**TASK INSTRUCTIONS:**
Print nothing but the lines below starting at the line that holds "Systembolaget rekryterar Wictoria" and ending at the line that holds "Våra pressbilder (318, 1805)", including both, each exactly as written.

**DATA PROVIDED:**
--------------------
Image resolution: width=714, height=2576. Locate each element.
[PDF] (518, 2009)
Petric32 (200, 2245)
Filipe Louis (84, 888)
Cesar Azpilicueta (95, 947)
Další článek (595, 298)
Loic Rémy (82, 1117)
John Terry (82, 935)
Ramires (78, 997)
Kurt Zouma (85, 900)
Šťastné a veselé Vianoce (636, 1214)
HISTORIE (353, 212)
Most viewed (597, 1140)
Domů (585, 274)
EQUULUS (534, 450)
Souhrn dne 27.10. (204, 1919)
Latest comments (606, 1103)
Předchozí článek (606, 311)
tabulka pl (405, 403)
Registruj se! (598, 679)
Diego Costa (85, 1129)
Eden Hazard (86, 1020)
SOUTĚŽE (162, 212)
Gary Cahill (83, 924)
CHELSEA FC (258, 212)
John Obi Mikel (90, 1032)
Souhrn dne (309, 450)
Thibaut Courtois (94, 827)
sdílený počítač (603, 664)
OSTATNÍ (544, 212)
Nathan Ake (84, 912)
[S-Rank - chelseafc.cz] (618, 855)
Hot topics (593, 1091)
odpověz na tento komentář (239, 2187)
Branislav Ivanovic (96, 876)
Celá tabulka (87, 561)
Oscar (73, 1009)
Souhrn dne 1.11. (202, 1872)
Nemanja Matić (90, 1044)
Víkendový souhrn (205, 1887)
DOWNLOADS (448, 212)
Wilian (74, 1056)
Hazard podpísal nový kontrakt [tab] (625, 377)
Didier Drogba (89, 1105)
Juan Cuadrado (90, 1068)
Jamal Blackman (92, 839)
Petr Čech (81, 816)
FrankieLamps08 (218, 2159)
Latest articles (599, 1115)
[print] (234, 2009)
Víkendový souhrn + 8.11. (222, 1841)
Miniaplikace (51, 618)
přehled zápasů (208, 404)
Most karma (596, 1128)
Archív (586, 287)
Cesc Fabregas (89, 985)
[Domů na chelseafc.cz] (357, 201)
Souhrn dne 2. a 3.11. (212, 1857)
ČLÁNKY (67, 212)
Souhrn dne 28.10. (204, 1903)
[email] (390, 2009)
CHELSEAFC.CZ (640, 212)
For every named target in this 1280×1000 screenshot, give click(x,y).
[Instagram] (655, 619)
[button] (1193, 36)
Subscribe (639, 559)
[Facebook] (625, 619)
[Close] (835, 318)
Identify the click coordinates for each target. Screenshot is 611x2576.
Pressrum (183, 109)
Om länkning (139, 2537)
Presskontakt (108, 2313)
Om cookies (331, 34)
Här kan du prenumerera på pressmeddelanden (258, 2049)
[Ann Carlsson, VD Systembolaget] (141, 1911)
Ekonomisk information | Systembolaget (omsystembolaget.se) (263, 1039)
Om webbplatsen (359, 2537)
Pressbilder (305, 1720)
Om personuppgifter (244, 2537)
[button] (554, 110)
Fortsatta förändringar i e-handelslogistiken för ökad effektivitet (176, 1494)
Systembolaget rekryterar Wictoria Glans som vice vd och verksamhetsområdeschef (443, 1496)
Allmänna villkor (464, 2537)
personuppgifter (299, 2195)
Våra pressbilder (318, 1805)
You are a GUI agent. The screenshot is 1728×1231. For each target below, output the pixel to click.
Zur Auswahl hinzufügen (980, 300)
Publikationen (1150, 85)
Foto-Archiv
--------------------
**SOLUTION BELOW:**
Systembolaget rekryterar Wictoria Glans som vice vd och verksamhetsområdeschef (443, 1496)
Allmänna villkor (464, 2537)
personuppgifter (299, 2195)
Våra pressbilder (318, 1805)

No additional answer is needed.